Jonathan Sessler, a chemistry professor at UT, began the process of developing the experimental drug known as Compound 1 a decade ago. The goal was to cause stress to cancer cells by causing a buildup of toxic molecules called “reactive oxygen species.” But over years of research, Sessler’s team began to observe something unexpected: mice injected with cancer cells that had been pre-treated with Compound 1 were forming an immune response. Their immune systems also remained primed to respond to future cancer threats.
“All of a sudden, cancer looks like a virus,” Sessler said. “We know how to attack viruses — we don’t know how to attack cancer very well.”
Cancer is good at hiding in plain sight from our immune systems, Sessler said.
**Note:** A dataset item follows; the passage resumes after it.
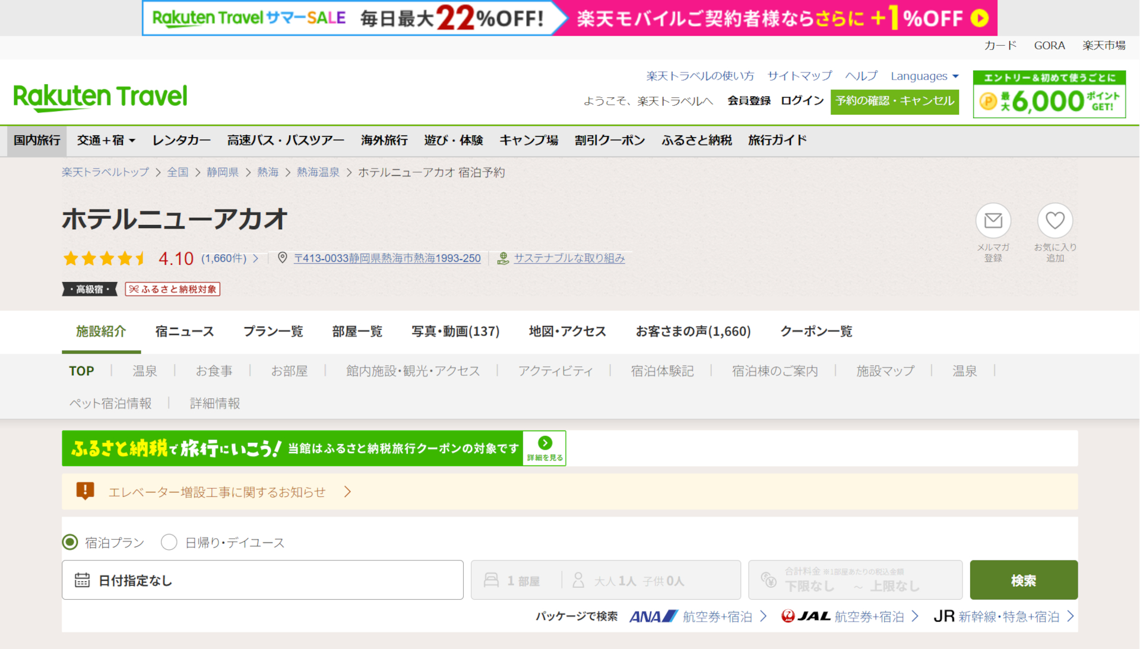1140x649 pixels.
Task: Choose 日帰り・デイユース option
Action: tap(169, 542)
That’s because our systems have a built-in “self-tolerance” to prevent our cells from attacking each other and doing damage to healthy cells.
Researchers wanted to get to the bottom of how Compound 1 was overcoming that self-tolerance and causing the immune system to kick into gear. That’s where graduate student Matthew Levine came in. He completed RNA sequencing to isolate the various genes that were responding to the Compound 1 treatment and found that genes associated with a protein responsible for recognizing viruses were being activated.
“Our compound was triggering genes that are similar to what is activated when you have a virally infected cell, such as if you’re exposed to COVID-19,” Levine said.
Now that the team knows what to look for, the next step is to see if other chemotherapy drugs can have a similar effect, inducing the same kind of “viral mimicry” when calibrated to the right dosage.
Traditional chemotherapy treatments work by using large doses to target abnormally fast-growing cells. It can successfully wipe out cancer cells, but other fast-growing cells like immune and hair cells are collateral damage. UT chemistry professor Brent Iverson, who also collaborated on the research, said the team’s findings indicate that a “less is more” approach could potentially be effective in combination with established immunotherapies.

Courtesy of the University of Texas at Austin
UT chemistry professor Brent Iverson poses for a photo in 2022.
“What we’re saying is, ‘Hey, wait a minute, if the immune system is a big part of the story, we don’t want to wipe out the immune system at the same time we’re killing the tumor cells,’” Iverson said.
Lower doses might also help to prevent the tendency for cancer cells to become resistant to chemotherapy over time, Levine added.
The team’s initial findings were recently published in PNAS, a peer-reviewed journal published by the National Academy of Sciences. But there is still considerable research and testing that needs to be completed before the team’s work could be introduced to real-world cancer patients.
“It’s not ready for clinical application, but we think years from now, it might be, and that’s why we want to start this conversation with the chemistry community and the oncology community,” Iverson said.
Sessler said the theory is an example of how the scientific process can work when interdisciplinary resources are deployed. In addition to the chemistry brains on Sessler’s team, contributions came from Lauren Ehrlich, a UT professor of molecular biosciences, and Ronald DePinho, a professor of cancer biology with MD Anderson.
As the team looks to test their “viral mimicry” hypothesis more broadly, Sessler said future collaborations, especially with clinical partners, will be key.
“This is the evolution of science in action,” he said. “The most interesting thing in the lab is not ‘Oh, it worked,’ or even, ‘Eureka!,’ it’s, ‘What is going on?’ That’s where the really good science starts.”